The hole-doped manganites with a general formula of RE_1−xA_xMnO₃, where RE is a rare earth ion (RE = La, Nd, Pr) and A is a divalent alkaline earth metal ion (B = Ba, Sr, Ca) have attracted considerable research interest due to their intriguing properties. The correlation between spin, charge, orbital, and lattice degrees of freedom in manganites has been extensively studied [1,2,3]. Magnetoresistance effect is an important phenomenon to be utilised by magnetic field sensing elements in novel technological devices. It is described by the change of resistance when a conductor is placed under the influence of a magnetic field. The discovery of colossal magnetoresistance (CMR) on manganites has earned them a spot in spintronic technologies such as memory recording applications and magnetic field sensors [4]. Perovskite manganites exhibit CMR in the vicinity of metal-insulator transition and ferromagnetic–paramagnetic transition [5]. The electrical conduction and magnetism in manganites can be explained by the double exchange (DE) mechanism between pairs of Mn³⁺ and Mn⁴⁺ [6].

The CMR effects of perovskite manganites are grouped into two categories, namely intrinsic and extrinsic magnetoresistance, respectively [7]. The intrinsic magnetoresistance is only expressive at high saturation magnetic field about several teslas while the extrinsic magnetoresistance is significantly higher in low magnetic fields [8]. A high-efficiency magnetoresistive material should be able to respond at low magnetic fields for its viability in practical spintronic applications [9]. The extrinsic magnetoresistance is attributed to the spin polarised tunnelling, and it can be achieved by the natural or artificial grain boundaries in manganites [10,11]. Therefore, an introduction of the secondary oxide phase into the manganite system has been adopted by the scientific community as its capability to enhance low field magnetoresistance (LFMR). This approach is favoured by recent research works and has proven as an effective attempt to improve the LFMR as demonstrated by La_0.8Sr_0.2MnO₃:NiO [12], La_0.7Sr_0.3MnO₃: SrFe₁₂O₁₉ [13], La_0.67Ca_0.33MnO₃: Sm₂O₃ [14], La_0.7Ca_0.2Sr_0.1MnO₃: MgO [15], La_0.7Ca_0.3MnO₃: Al₂O₃ [16], La_0.7Sr_0.3MnO₃: AZO [17] and La_0.7Sr_0.3MnO₃: ZnO [18].

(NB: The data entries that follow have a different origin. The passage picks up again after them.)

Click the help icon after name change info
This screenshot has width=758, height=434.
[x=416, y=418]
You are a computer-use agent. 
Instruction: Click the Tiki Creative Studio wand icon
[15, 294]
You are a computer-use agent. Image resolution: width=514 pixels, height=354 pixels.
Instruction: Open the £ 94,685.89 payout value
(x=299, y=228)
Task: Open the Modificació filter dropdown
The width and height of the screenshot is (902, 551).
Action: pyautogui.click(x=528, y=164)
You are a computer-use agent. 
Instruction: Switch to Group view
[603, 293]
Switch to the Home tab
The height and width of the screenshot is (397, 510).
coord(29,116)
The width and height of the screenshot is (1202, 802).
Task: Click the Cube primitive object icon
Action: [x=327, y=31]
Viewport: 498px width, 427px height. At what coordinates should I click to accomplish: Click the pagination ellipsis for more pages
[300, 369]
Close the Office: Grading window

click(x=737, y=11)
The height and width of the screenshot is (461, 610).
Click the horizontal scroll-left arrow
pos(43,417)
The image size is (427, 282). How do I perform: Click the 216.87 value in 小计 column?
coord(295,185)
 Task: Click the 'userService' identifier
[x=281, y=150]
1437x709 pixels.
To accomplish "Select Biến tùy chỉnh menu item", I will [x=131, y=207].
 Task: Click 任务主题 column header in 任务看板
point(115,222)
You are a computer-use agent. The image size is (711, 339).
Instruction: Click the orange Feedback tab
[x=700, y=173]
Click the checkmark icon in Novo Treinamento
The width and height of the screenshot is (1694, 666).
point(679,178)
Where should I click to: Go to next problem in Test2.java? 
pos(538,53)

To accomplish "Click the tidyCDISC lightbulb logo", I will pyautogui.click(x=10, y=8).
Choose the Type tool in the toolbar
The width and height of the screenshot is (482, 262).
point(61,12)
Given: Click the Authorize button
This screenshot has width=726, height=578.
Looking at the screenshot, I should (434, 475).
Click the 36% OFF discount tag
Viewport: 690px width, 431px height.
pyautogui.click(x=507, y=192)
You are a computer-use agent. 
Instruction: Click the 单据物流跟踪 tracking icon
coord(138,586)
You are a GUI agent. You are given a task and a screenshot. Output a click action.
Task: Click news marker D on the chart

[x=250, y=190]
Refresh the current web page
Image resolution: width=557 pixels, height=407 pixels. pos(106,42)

The understanding of the secondary oxide phase in the manganite composites development is important in designing high-performance spintronic applications. Nickel oxide (NiO) is an insulator with a high melting point and proved to be an excellent candidate as the secondary phase in manganite composites [19]. The NiO nanoparticle has successfully enhanced the LFMR of Pr_0.67Sr_0.33MnO₃ composites prepared by solid-state reaction [20]. Additionally, Ning et al. incorporated NiO into the La_0.7Ca_0.3MnO₃ nanocomposite thin films and significantly enhanced the LFMR over a broad temperature range by tuning the microstructures [21]. Eshraghi et al. described that the NiO doping influenced LFMR in La_0.8Sr_0.2MnO₃:NiO composites [12]. From their study, the composites with high NiO content demonstrated the reduction in LFMR, originating from the substitution of Ni²⁺ with the Mn³⁺ and causing the magnetic dilution. Besides the concentration of the secondary phase, the spin polarised tunnelling responsible for LFMR could also be restricted by the nanosized parent compound, which was proposed in our previous work for LCMO: Al₂O₃ [22].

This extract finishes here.